I have gone over Defendant’s brief in opposition to Plaintiff’s motion to set aside the verdict and award a new trial in the above matter. Likewise, I have studied the Plaintiff’s reply in which he used the argument portion of the Defendant’s brief and interlined in longhand comments and arguments in response to statements in Defendant’s argument.
This case is very much like several other recent cases in which the verdict appeared to Plaintiff’s counsel to be inadequate and not responsive to the evidence. Even though the Court itself may have agreed that the jury was entirely too frugal, I have had to deny these motions.
One of Mr. Harris’s arguments is that his special damages total $765.92 but the jury awarded only $657.08. This same thing occurred in at least two of the series of cases cited by the Defendant and in the cases I cited in my Memorandum of Opinion in Payne v. Robertson in this Court, dated August 22, 1983. The Supreme Court has made it clear that this disparity is not enough to set side the verdict.

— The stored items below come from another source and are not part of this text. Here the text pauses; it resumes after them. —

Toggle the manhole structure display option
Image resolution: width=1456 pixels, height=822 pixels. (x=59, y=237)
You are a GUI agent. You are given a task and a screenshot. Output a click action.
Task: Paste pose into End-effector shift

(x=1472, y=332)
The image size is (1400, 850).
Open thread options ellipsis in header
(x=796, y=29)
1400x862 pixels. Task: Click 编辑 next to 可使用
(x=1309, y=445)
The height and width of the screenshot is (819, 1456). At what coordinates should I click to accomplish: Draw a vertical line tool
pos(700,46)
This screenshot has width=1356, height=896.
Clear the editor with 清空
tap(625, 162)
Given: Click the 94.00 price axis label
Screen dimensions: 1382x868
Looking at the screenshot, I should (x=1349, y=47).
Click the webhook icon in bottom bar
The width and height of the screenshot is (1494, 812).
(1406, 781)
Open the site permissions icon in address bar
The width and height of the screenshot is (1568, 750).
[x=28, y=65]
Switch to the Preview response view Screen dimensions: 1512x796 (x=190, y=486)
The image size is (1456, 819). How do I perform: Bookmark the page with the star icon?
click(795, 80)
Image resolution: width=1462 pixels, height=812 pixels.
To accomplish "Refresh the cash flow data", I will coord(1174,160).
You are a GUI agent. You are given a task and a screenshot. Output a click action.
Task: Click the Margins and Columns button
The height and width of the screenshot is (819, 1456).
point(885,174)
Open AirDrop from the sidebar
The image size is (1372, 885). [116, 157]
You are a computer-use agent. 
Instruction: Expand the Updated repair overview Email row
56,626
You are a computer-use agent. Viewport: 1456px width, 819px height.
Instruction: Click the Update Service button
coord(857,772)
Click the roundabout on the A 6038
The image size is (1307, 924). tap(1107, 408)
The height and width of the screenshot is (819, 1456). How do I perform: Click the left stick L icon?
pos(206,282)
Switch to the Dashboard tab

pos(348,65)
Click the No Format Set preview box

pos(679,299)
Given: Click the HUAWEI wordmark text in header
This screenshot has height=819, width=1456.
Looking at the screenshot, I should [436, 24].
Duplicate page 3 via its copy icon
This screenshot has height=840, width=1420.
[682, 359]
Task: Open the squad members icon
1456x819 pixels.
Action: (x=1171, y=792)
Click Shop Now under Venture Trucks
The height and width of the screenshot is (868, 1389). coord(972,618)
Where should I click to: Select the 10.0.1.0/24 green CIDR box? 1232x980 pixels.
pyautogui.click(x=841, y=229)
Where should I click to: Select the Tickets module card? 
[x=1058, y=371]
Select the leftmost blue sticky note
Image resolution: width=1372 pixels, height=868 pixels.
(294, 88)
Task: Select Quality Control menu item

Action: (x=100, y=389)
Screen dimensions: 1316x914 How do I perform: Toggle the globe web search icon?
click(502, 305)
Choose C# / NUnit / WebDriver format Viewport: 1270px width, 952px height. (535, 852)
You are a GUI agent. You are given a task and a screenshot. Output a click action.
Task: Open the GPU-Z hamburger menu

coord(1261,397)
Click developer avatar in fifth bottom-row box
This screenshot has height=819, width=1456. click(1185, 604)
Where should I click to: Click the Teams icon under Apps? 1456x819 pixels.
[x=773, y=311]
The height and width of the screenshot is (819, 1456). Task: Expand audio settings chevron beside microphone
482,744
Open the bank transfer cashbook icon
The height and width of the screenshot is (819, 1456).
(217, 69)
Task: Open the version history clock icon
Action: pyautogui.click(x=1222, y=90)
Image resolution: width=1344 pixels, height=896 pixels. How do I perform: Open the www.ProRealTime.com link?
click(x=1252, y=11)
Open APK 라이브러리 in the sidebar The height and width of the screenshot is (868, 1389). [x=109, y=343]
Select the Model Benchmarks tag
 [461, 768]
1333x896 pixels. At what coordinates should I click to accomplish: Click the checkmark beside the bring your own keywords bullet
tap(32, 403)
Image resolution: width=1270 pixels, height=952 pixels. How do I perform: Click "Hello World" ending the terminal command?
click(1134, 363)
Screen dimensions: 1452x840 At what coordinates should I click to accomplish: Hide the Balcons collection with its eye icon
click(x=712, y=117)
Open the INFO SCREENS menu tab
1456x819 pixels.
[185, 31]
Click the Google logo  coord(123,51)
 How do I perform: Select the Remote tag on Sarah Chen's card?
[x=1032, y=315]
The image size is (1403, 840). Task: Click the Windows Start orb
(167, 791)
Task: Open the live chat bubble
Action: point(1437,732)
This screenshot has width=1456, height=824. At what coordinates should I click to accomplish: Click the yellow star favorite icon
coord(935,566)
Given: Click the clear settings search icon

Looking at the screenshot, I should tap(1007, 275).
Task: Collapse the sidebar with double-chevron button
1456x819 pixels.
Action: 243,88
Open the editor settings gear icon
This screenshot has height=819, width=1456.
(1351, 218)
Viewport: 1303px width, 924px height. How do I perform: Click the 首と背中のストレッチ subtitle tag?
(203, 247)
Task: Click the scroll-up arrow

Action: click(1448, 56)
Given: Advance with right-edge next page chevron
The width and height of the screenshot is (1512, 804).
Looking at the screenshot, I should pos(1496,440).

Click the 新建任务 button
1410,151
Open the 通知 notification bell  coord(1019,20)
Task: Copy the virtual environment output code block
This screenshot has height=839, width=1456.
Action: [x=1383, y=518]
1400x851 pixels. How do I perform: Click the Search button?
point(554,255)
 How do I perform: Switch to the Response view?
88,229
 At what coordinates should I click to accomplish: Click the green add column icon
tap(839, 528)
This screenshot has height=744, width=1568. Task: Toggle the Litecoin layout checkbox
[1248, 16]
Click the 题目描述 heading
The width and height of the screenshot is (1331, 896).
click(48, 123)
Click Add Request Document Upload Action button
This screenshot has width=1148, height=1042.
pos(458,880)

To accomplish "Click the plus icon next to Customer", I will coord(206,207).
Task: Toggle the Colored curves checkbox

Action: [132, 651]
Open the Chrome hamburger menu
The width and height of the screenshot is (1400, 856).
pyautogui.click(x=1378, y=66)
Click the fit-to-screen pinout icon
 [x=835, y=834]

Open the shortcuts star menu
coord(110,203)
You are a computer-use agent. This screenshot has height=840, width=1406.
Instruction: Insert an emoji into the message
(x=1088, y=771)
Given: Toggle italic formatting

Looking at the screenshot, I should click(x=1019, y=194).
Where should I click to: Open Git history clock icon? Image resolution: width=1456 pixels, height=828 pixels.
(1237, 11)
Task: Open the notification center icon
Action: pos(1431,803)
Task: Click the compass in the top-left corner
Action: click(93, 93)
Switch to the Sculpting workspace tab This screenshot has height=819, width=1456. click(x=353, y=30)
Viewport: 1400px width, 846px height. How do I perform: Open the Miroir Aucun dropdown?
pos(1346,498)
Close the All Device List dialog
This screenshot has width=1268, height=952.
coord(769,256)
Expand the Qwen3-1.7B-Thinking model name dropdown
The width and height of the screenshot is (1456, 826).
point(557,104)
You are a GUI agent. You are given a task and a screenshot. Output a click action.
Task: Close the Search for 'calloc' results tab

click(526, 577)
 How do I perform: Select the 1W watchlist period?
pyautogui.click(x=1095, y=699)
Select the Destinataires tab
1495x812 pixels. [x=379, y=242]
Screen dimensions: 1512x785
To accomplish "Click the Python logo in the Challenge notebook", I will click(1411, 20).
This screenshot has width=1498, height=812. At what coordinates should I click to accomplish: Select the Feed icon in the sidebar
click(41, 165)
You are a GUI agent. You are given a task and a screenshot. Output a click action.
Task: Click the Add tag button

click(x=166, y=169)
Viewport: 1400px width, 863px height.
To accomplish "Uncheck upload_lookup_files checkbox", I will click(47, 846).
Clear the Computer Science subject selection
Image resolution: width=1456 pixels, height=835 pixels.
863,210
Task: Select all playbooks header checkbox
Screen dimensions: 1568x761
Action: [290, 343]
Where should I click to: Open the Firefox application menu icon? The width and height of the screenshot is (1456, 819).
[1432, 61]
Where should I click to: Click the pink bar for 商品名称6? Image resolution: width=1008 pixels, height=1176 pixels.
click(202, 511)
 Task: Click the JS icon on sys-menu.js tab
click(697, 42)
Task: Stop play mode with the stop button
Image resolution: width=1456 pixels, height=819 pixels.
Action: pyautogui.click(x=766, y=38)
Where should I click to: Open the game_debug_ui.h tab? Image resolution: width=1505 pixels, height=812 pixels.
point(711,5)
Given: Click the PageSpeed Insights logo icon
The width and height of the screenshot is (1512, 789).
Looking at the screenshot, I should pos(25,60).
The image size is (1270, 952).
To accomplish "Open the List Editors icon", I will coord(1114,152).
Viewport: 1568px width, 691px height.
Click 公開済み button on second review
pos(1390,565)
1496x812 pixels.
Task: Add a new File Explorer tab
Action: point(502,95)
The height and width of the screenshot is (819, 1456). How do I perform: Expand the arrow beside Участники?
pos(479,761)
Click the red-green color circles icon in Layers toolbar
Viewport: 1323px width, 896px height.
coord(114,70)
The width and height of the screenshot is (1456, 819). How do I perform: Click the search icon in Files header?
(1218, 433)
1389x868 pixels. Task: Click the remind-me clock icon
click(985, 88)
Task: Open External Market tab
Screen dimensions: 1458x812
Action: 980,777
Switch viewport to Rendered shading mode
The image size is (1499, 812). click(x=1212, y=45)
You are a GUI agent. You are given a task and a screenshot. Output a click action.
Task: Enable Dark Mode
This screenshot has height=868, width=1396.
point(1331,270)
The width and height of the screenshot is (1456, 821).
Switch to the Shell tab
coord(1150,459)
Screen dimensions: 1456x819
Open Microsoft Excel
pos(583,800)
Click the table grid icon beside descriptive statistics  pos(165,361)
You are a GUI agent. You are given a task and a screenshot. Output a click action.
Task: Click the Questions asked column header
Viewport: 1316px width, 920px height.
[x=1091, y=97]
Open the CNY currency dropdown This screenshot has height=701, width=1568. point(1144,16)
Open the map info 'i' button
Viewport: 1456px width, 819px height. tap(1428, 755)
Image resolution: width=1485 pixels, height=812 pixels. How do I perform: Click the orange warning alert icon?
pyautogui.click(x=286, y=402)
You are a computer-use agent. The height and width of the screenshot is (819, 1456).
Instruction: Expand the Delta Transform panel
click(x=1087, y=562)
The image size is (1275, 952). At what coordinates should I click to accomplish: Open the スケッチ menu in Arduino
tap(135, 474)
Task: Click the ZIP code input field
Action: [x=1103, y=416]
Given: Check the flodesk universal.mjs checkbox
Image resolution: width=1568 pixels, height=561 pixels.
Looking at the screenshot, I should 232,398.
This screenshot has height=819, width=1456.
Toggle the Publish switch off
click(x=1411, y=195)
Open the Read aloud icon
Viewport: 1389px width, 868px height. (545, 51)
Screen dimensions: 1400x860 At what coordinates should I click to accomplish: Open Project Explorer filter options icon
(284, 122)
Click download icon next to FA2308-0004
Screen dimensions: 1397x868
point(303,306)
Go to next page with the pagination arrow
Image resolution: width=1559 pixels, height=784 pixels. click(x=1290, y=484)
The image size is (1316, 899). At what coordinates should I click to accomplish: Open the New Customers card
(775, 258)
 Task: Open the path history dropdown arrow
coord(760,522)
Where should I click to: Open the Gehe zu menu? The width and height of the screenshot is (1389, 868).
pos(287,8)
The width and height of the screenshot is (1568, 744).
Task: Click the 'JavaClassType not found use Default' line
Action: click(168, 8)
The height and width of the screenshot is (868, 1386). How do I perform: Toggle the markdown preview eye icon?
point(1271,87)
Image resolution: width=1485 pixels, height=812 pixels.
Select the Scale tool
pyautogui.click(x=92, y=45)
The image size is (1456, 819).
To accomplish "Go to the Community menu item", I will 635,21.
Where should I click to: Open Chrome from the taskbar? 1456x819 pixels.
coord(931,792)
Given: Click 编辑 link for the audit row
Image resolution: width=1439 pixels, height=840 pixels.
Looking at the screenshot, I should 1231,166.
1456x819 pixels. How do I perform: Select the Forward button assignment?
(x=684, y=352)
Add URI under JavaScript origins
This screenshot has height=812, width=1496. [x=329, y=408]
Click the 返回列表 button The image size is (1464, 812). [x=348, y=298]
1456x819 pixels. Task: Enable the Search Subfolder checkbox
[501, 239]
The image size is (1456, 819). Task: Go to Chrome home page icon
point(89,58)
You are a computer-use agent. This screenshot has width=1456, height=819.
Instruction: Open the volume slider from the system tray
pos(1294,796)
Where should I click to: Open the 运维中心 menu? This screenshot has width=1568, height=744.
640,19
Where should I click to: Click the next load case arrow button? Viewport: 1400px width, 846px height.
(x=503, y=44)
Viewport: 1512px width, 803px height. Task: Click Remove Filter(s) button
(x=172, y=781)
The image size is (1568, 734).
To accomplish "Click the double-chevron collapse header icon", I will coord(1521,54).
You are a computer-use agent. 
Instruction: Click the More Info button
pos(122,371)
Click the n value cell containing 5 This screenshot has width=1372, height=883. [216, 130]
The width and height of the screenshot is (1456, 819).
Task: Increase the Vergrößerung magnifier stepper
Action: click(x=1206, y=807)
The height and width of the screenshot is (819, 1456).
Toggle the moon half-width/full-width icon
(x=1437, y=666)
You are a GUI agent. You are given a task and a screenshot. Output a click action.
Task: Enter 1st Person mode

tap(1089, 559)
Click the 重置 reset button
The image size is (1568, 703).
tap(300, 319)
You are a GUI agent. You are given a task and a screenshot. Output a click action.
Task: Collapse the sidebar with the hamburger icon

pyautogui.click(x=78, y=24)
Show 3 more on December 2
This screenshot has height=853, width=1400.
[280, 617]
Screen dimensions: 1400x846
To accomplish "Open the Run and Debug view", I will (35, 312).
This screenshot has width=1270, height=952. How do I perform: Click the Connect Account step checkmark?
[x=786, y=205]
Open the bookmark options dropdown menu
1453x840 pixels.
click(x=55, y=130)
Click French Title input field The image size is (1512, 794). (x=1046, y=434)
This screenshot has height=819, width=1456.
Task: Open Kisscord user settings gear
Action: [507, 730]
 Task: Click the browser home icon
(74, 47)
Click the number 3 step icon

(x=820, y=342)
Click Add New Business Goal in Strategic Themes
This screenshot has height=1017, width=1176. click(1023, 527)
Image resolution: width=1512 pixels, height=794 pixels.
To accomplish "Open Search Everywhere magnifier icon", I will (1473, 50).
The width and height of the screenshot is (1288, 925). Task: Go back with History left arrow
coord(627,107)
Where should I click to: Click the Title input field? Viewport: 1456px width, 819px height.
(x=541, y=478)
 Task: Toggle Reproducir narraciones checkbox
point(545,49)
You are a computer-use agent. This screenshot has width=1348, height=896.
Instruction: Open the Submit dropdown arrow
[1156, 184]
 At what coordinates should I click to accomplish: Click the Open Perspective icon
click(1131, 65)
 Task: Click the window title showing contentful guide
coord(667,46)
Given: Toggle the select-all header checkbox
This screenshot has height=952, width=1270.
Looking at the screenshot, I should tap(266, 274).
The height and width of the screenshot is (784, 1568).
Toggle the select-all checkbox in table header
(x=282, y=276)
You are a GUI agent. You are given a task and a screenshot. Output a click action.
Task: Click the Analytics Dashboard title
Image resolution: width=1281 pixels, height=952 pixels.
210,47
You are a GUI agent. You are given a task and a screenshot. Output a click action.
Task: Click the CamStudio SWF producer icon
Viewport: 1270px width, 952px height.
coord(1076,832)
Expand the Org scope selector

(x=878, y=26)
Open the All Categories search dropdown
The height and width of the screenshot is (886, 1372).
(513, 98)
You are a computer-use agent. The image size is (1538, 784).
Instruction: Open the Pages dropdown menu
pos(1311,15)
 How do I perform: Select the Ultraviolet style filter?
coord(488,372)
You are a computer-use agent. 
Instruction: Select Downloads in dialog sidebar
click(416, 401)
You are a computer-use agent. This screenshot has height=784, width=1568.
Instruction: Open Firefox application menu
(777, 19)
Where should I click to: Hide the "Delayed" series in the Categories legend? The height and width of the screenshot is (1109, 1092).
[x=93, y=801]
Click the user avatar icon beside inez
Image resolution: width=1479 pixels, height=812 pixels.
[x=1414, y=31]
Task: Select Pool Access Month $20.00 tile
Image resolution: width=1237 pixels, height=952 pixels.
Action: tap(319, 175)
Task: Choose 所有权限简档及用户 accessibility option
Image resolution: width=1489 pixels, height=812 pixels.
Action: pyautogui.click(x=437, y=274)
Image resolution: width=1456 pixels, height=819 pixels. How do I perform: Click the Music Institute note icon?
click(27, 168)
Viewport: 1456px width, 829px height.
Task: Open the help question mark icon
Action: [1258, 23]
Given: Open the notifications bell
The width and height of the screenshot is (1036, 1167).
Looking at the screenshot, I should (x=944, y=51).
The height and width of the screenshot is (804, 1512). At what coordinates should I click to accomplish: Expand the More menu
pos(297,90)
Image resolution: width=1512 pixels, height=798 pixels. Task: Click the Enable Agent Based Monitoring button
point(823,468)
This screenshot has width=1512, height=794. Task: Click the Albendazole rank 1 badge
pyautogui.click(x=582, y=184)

In several of the cases I have considered lately, there was a pre-existing injury but that is not the case here, nor does it appear to be so in the most recent one of Doe v. West, 222 Va. 440, 281 S.E.2d 850 (1981), *79where Judge Purcell set aside the verdict as inadequate, because he felt that the jury had disregarded the Court’s instruction on the elements of damages to be considered. Apparently the Supreme Court felt that, "the verdict should not be disturbed if it is supported by a logical interpretation of the factual issues."
After additional study of the principle involved here and of [the] respective arguments and memoranda, I must decline to set aside the verdict as being inadequate or as bearing no relation to the evidence and must enter judgment on the verdict.